▶ **Instructions for the task**: Examine the records and identify each line that includes the string "coordinates". Copy those lines.
(Records shown begins)
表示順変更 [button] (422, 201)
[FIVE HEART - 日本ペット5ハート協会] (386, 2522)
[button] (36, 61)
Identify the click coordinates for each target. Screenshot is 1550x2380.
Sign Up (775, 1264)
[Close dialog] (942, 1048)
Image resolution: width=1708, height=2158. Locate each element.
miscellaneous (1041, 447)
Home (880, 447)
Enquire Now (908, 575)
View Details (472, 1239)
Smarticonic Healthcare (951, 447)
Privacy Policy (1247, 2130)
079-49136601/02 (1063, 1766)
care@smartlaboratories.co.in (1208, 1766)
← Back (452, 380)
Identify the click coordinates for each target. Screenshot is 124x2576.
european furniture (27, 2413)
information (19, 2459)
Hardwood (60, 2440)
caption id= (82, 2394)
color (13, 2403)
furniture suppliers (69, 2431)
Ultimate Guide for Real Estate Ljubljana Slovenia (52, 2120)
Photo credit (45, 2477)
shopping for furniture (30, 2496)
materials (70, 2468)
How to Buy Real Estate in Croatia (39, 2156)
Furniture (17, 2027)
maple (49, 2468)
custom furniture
(Records shown ends)
▶ **Response**:
Identify the click coordinates for each target. Screenshot is 1550x2380.
Identify the click coordinates for each target. Screenshot is 124x2576.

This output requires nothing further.